Obstructive sleep apnea (OSA) is a recognized risk factor for elevated blood pressure (BP) and hypertension in both children and adults [1]. However, how OSA affects the BP circadian rhythm is a less studied area. Most of the body’s physiologic mechanisms, including BP, follow a circadian pattern through a complex and mutual interplay between the intrinsic biologic clock and the autonomic, hormonal, environmental, and behavioral factors [2]. Disruption of the BP circadian patterns, for instance, excessive morning BP surge [3, 4] and reduction in nocturnal BP dipping [5, 6], has been associated with adverse cardiovascular and cerebrovascular outcomes. In adults, OSA is associated with reduced nocturnal BP dipping. Compared to controls, children with OSA are at increased risk of elevated BP, with the effects more pronounced during the night [1]. However, whether reduced nocturnal dipping occurs in children with OSA remains controversial. Reduced nocturnal dipping has been documented in some studies [7, 8] but not in others [9–11]. Research studying the BP circadian patterns over 24 hours in childhood OSA is also limited.
Khan et al. set out to investigate the 24-hour circadian BP rhythms in 102 children with OSA (52 and 50 with mild and moderate-to-severe OSA, respectively) compared to 117 age- and gender-matched healthy non-snoring controls through ambulatory BP monitoring [12]. OSA was defined by the obstructive apnea–hypopnea index (oAHI) derived from overnight polysomnography and was categorized as mild if oAHI was ≥1 and <5 and moderate-to-severe if oAHI ≥ 5. BP circadian patterns included the times of BP peaks and troughs and the time arrived at peak BP velocity (TAPV). The Super Imposition by Translation And Rotation model was applied to the 24-hour BP data to identify OSA-related changes in BP patterns and rhythmicity. The 24-hour BP data were synchronized so that time zero was designated as a time of sleep onset, which was confirmed by actigraphy, aiming to account for the variations in the timing of sleep and wake states among the children. It was found that children with moderate-to-severe OSA (MS-OSA) demonstrated earlier TAPV, BP peaks, and nadirs than controls. TAPV for diastolic BP (DBP) in the morning was 51 minutes earlier in children with MS-OSA than controls, and TAPV for systolic BP (SBP) and DBP in the evening was 95 and 28 minutes earlier in MS-OSA than controls, respectively. Similarly, children with MS-OSA showed earlier SBP and DBP velocity nadirs than controls. Compared to controls, those with MS-OSA also had higher BP and were more inclined to nocturnal BP non-dipping. Interestingly, distinct periods of peaks and troughs of SBP and DBP were observed in children with MS-OSA compared to controls: SBP was elevated in the evening, while DBP was elevated in the morning and early afternoon in children with MS-OSA.

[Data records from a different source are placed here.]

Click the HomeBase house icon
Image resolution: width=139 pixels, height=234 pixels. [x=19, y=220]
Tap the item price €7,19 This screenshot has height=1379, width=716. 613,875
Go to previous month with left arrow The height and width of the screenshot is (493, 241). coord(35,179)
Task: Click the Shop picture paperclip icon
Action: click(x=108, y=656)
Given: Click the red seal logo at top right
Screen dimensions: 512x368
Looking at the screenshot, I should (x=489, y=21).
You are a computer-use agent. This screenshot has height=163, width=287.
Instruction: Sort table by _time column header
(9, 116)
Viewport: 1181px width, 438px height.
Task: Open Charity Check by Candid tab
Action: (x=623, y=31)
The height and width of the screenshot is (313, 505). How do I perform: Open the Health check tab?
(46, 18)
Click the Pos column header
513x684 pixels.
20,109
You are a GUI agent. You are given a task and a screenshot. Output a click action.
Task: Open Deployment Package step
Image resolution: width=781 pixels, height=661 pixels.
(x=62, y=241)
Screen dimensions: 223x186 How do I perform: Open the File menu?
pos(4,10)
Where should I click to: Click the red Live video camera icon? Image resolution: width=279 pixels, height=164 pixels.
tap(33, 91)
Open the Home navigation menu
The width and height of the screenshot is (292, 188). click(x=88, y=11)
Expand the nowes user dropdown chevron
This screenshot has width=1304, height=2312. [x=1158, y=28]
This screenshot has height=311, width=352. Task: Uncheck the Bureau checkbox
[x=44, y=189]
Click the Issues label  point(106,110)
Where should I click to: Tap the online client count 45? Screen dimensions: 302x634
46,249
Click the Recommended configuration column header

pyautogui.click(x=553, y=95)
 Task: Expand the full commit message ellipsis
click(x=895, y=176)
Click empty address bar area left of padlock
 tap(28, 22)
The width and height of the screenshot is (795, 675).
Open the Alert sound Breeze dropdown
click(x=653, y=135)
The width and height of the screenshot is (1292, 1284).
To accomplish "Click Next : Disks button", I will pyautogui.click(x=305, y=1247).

BP control has been more meaningfully redefined relative to specific times of the day, based on the evidence that disruption of circadian BP pattern and elevated nocturnal BP are more strongly associated with cardiovascular risk than daytime BP parameters alone [4, 5]. Therefore, preserving circadian BP regulation (including 24-hour control, adequate circadian rhythm, and appropriate BP variability), and not only the BP levels, is important from the perspective of cardiovascular health. The circadian disturbances in BP rhythms observed in children with MS-OSA may reflect BP dysregulation and a pathway leading to future cardiovascular adverse events. However, the clinical relevance of the different timing in TAPV, BP peaks and troughs observed in children with MS-OSA compared to controls still requires further investigation.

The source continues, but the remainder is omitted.